Thursday, December 11, 2014

WISEGUY Season One

Ken Wahl as Vinnie Terranova
 WISEGUY Season One. 1987.

Vinnie Terranova (Ken Wahl) gets out of prison after several months and is the shame of his mother, whose other son is a priest. What Ma doesn't know -- and his brother does -- is that Vinnie only went to jail to cement his cover as an agent for the OCB (Organized Crime Bureau). His first assignment is to go to work for mob boss Sonny Steelgrave (Ray Sharkey), with whom he truly becomes friends. Wiseguy looks at the conflicted feelings of agents who have to get close to bad guys as part of their job, but who get to know them on a personal level and ultimately feel as if they are betraying them.

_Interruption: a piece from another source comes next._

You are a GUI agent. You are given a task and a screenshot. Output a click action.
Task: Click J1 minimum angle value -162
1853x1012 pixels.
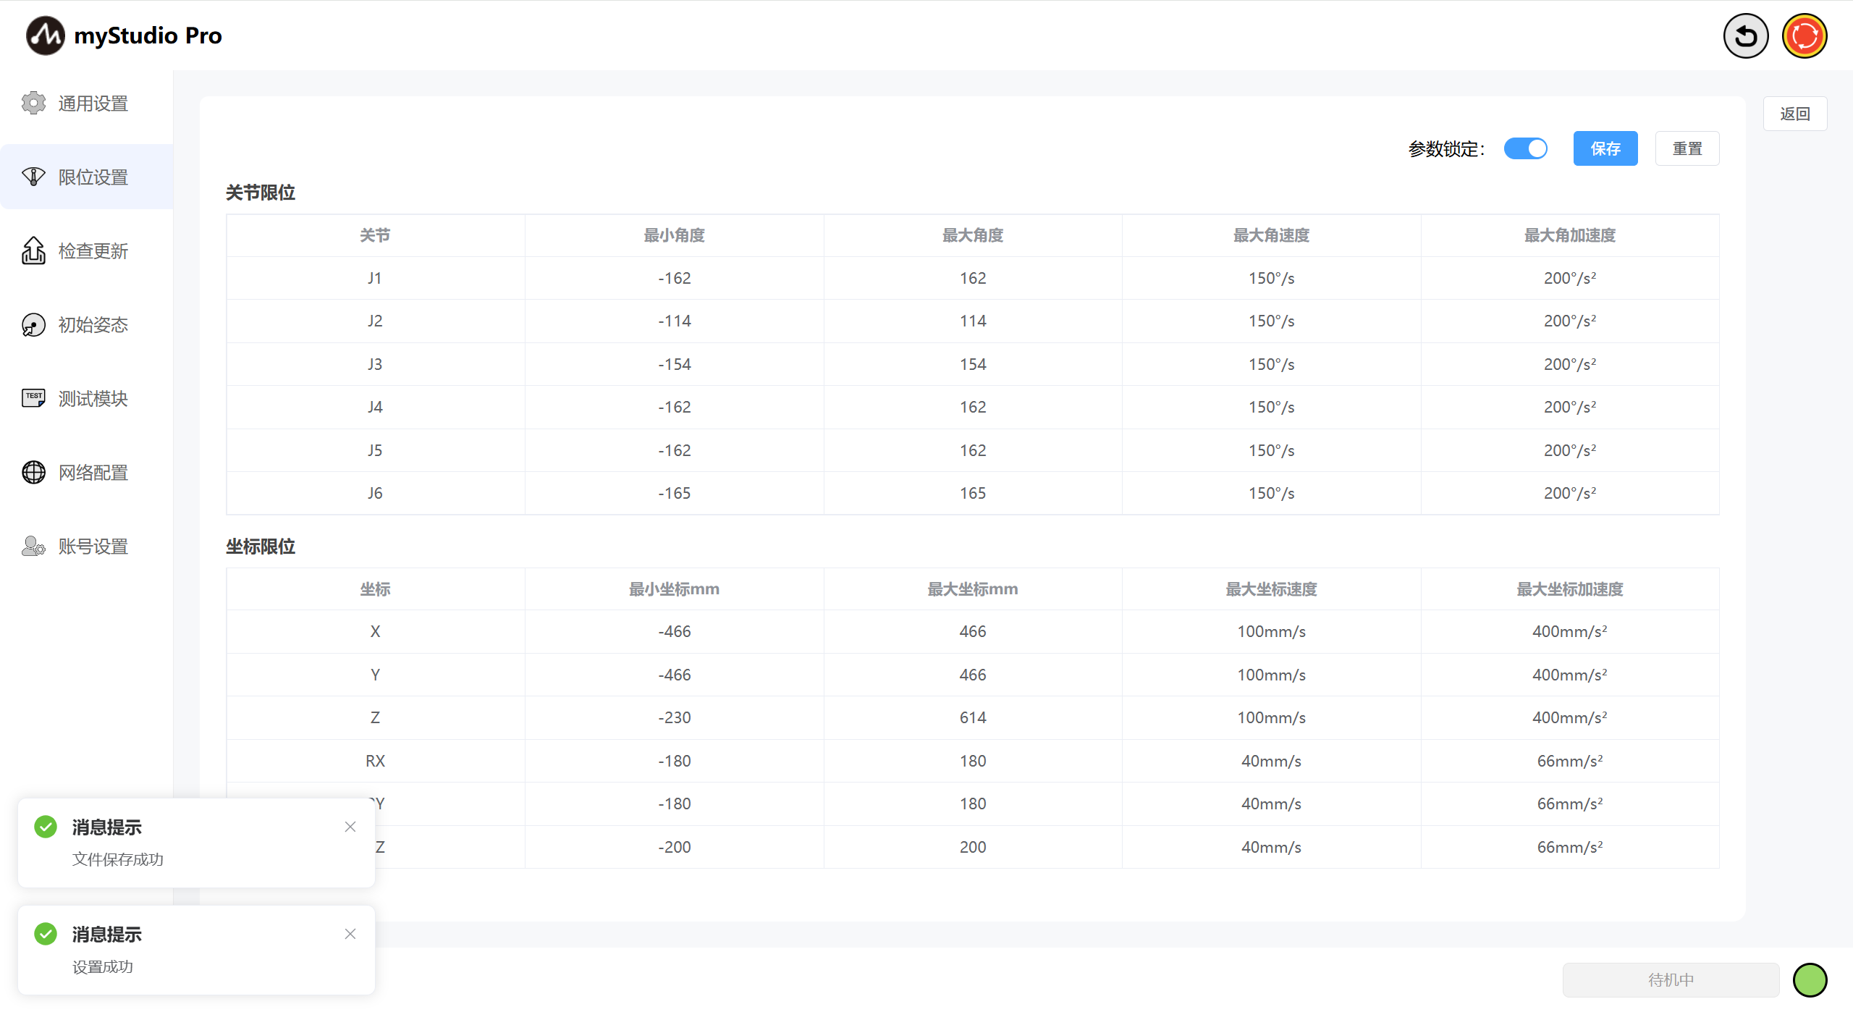tap(674, 278)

In the first season's second story arc, Vinnie gets involved with hit man Roger LoCocco (William Russ) and his bosses, the nutty brother and sister team of Mel (Kevin Spacey, in his first major role) and Susan Profitt (Joan Severance). Wahl is perfect as Terranova, embodying the toughness he would need as an undercover hoodlum as well as the sensitivity to care not only for victims but on occasion for the bad guys as well (this gets a little sticky at times); his Brooklyn accent gets thicker as the season progresses. The other players already mentioned are also on the money, and there's fine work as well from Dennis Lipscomb as mob accountant Sidney; David Steinberg as a rogue government agent; Elsa Raven as Vinnie's mother; David Marciano as the psychotic Lorenzo; and others. Jim Byrnes is fine as "Lifeguard," an agent who answers all of Vinnie's questions and gives him information, and Jonathan Banks, a superb actor, is simply outstanding as Frank McPike, Vinnie's hard-headed but complex liaison in the agency. Joe Dallesandro is certainly interesting casting as rival mob boss, Patrice. While some of the developments in the series are not credible -- Vinnie proposing to a perfectly psychotic woman at one point -- and Vinnie is sometimes too sympathetic to the criminals (the second story arc in particular has a head-scratching wind-up) Wiseguy is entertaining and well-acted.

Verdict: Not quite a classic show but not bad and often suspenseful. ***.